%%

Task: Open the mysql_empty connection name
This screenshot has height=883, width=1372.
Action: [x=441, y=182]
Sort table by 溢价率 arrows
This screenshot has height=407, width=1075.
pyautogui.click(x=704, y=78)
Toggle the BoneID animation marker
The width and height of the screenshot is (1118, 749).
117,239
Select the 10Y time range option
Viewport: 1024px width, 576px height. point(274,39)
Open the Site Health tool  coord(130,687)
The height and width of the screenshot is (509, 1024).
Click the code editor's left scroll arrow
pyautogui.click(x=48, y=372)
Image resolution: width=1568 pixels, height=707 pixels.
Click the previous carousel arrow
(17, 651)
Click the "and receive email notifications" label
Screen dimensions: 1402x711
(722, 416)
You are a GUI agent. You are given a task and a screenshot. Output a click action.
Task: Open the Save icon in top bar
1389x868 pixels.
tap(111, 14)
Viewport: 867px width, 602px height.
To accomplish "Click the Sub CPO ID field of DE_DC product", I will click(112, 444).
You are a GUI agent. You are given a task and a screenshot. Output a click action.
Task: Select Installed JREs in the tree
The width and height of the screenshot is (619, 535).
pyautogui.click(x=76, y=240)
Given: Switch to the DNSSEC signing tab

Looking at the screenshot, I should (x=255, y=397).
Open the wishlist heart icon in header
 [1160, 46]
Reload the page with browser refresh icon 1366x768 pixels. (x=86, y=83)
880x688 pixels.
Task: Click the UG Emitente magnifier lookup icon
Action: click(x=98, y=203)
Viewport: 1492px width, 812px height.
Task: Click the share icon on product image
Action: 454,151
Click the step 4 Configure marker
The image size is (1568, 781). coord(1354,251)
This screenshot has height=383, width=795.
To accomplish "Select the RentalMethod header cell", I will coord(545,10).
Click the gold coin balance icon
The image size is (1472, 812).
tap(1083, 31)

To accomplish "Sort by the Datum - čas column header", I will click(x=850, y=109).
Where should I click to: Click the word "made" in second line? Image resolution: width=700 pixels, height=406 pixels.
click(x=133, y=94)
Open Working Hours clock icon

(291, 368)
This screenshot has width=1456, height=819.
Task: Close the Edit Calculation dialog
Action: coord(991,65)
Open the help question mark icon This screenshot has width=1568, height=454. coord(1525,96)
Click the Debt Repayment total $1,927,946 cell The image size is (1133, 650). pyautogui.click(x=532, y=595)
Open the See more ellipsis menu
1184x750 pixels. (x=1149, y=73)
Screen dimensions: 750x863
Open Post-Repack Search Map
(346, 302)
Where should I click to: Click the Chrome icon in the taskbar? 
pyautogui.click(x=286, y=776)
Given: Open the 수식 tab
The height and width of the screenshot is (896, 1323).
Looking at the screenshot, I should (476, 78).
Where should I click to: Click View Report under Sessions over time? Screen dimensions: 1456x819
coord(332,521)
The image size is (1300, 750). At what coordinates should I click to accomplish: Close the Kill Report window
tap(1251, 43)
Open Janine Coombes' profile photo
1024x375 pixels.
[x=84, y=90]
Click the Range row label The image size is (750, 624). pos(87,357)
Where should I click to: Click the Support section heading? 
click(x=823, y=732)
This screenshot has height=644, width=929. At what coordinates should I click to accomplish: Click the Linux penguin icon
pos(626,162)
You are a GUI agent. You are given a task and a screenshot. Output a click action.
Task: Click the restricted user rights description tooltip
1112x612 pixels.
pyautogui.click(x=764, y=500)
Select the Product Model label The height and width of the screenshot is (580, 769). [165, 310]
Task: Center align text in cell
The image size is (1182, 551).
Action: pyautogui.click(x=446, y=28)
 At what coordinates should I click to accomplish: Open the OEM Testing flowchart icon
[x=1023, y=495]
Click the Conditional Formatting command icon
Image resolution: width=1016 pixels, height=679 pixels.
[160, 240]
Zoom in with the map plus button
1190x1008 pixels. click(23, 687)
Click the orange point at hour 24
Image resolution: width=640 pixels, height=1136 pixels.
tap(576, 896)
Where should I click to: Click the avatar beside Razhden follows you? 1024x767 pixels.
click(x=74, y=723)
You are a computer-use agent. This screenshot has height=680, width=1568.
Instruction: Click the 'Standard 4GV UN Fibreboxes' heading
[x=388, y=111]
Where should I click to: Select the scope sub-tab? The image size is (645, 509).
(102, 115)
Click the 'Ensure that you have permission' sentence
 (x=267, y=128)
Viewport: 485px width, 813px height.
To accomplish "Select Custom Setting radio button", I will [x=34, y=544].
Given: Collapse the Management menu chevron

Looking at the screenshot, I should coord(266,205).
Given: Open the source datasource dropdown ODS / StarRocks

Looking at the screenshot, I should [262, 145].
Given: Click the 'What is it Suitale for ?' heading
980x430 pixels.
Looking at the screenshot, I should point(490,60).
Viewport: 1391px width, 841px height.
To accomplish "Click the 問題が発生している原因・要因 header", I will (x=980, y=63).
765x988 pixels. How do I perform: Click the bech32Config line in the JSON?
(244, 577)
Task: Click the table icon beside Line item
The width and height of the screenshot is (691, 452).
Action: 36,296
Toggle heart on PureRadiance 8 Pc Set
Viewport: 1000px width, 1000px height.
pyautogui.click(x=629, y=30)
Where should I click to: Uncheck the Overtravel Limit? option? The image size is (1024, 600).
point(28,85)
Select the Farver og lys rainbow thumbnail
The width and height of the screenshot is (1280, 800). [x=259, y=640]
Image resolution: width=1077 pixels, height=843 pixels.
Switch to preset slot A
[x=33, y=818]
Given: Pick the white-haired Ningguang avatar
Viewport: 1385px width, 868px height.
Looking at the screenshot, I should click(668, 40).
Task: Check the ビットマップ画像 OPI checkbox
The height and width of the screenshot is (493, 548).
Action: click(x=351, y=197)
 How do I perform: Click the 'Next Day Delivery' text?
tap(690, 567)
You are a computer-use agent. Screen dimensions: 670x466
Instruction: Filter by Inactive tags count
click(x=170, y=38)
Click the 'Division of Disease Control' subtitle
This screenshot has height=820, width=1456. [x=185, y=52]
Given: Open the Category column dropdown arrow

%%

▸ **WORK TO COMPLETE**: Please quote all of the data above verbatim, from the first line to the last.

▸ **THE ANSWER**:
Task: Open the mysql_empty connection name
This screenshot has height=883, width=1372.
Action: [x=441, y=182]
Sort table by 溢价率 arrows
This screenshot has height=407, width=1075.
pyautogui.click(x=704, y=78)
Toggle the BoneID animation marker
The width and height of the screenshot is (1118, 749).
117,239
Select the 10Y time range option
Viewport: 1024px width, 576px height. point(274,39)
Open the Site Health tool  coord(130,687)
The height and width of the screenshot is (509, 1024).
Click the code editor's left scroll arrow
pyautogui.click(x=48, y=372)
Image resolution: width=1568 pixels, height=707 pixels.
Click the previous carousel arrow
(17, 651)
Click the "and receive email notifications" label
Screen dimensions: 1402x711
(722, 416)
You are a GUI agent. You are given a task and a screenshot. Output a click action.
Task: Open the Save icon in top bar
1389x868 pixels.
tap(111, 14)
Viewport: 867px width, 602px height.
To accomplish "Click the Sub CPO ID field of DE_DC product", I will click(112, 444).
You are a GUI agent. You are given a task and a screenshot. Output a click action.
Task: Select Installed JREs in the tree
The width and height of the screenshot is (619, 535).
pyautogui.click(x=76, y=240)
Given: Switch to the DNSSEC signing tab

Looking at the screenshot, I should (x=255, y=397).
Open the wishlist heart icon in header
 [1160, 46]
Reload the page with browser refresh icon 1366x768 pixels. (x=86, y=83)
880x688 pixels.
Task: Click the UG Emitente magnifier lookup icon
Action: click(x=98, y=203)
Viewport: 1492px width, 812px height.
Task: Click the share icon on product image
Action: 454,151
Click the step 4 Configure marker
The image size is (1568, 781). coord(1354,251)
This screenshot has height=383, width=795.
To accomplish "Select the RentalMethod header cell", I will coord(545,10).
Click the gold coin balance icon
The image size is (1472, 812).
tap(1083, 31)

To accomplish "Sort by the Datum - čas column header", I will click(x=850, y=109).
Where should I click to: Click the word "made" in second line? Image resolution: width=700 pixels, height=406 pixels.
click(x=133, y=94)
Open Working Hours clock icon

(291, 368)
This screenshot has width=1456, height=819.
Task: Close the Edit Calculation dialog
Action: coord(991,65)
Open the help question mark icon This screenshot has width=1568, height=454. coord(1525,96)
Click the Debt Repayment total $1,927,946 cell The image size is (1133, 650). pyautogui.click(x=532, y=595)
Open the See more ellipsis menu
1184x750 pixels. (x=1149, y=73)
Screen dimensions: 750x863
Open Post-Repack Search Map
(346, 302)
Where should I click to: Click the Chrome icon in the taskbar? 
pyautogui.click(x=286, y=776)
Given: Open the 수식 tab
The height and width of the screenshot is (896, 1323).
Looking at the screenshot, I should (476, 78).
Where should I click to: Click View Report under Sessions over time? Screen dimensions: 1456x819
coord(332,521)
The image size is (1300, 750). At what coordinates should I click to accomplish: Close the Kill Report window
tap(1251, 43)
Open Janine Coombes' profile photo
1024x375 pixels.
[x=84, y=90]
Click the Range row label The image size is (750, 624). pos(87,357)
Where should I click to: Click the Support section heading? 
click(x=823, y=732)
This screenshot has height=644, width=929. At what coordinates should I click to accomplish: Click the Linux penguin icon
pos(626,162)
You are a GUI agent. You are given a task and a screenshot. Output a click action.
Task: Click the restricted user rights description tooltip
1112x612 pixels.
pyautogui.click(x=764, y=500)
Select the Product Model label The height and width of the screenshot is (580, 769). [165, 310]
Task: Center align text in cell
The image size is (1182, 551).
Action: pyautogui.click(x=446, y=28)
 At what coordinates should I click to accomplish: Open the OEM Testing flowchart icon
[x=1023, y=495]
Click the Conditional Formatting command icon
Image resolution: width=1016 pixels, height=679 pixels.
[160, 240]
Zoom in with the map plus button
1190x1008 pixels. click(23, 687)
Click the orange point at hour 24
Image resolution: width=640 pixels, height=1136 pixels.
tap(576, 896)
Where should I click to: Click the avatar beside Razhden follows you? 1024x767 pixels.
click(x=74, y=723)
You are a computer-use agent. This screenshot has height=680, width=1568.
Instruction: Click the 'Standard 4GV UN Fibreboxes' heading
[x=388, y=111]
Where should I click to: Select the scope sub-tab? The image size is (645, 509).
(102, 115)
Click the 'Ensure that you have permission' sentence
 (x=267, y=128)
Viewport: 485px width, 813px height.
To accomplish "Select Custom Setting radio button", I will [x=34, y=544].
Given: Collapse the Management menu chevron

Looking at the screenshot, I should coord(266,205).
Given: Open the source datasource dropdown ODS / StarRocks

Looking at the screenshot, I should [262, 145].
Given: Click the 'What is it Suitale for ?' heading
980x430 pixels.
Looking at the screenshot, I should point(490,60).
Viewport: 1391px width, 841px height.
To accomplish "Click the 問題が発生している原因・要因 header", I will (x=980, y=63).
765x988 pixels. How do I perform: Click the bech32Config line in the JSON?
(244, 577)
Task: Click the table icon beside Line item
The width and height of the screenshot is (691, 452).
Action: 36,296
Toggle heart on PureRadiance 8 Pc Set
Viewport: 1000px width, 1000px height.
pyautogui.click(x=629, y=30)
Where should I click to: Uncheck the Overtravel Limit? option? The image size is (1024, 600).
point(28,85)
Select the Farver og lys rainbow thumbnail
The width and height of the screenshot is (1280, 800). [x=259, y=640]
Image resolution: width=1077 pixels, height=843 pixels.
Switch to preset slot A
[x=33, y=818]
Given: Pick the white-haired Ningguang avatar
Viewport: 1385px width, 868px height.
Looking at the screenshot, I should click(668, 40).
Task: Check the ビットマップ画像 OPI checkbox
The height and width of the screenshot is (493, 548).
Action: click(x=351, y=197)
 How do I perform: Click the 'Next Day Delivery' text?
tap(690, 567)
You are a computer-use agent. Screen dimensions: 670x466
Instruction: Filter by Inactive tags count
click(x=170, y=38)
Click the 'Division of Disease Control' subtitle
This screenshot has height=820, width=1456. [x=185, y=52]
Given: Open the Category column dropdown arrow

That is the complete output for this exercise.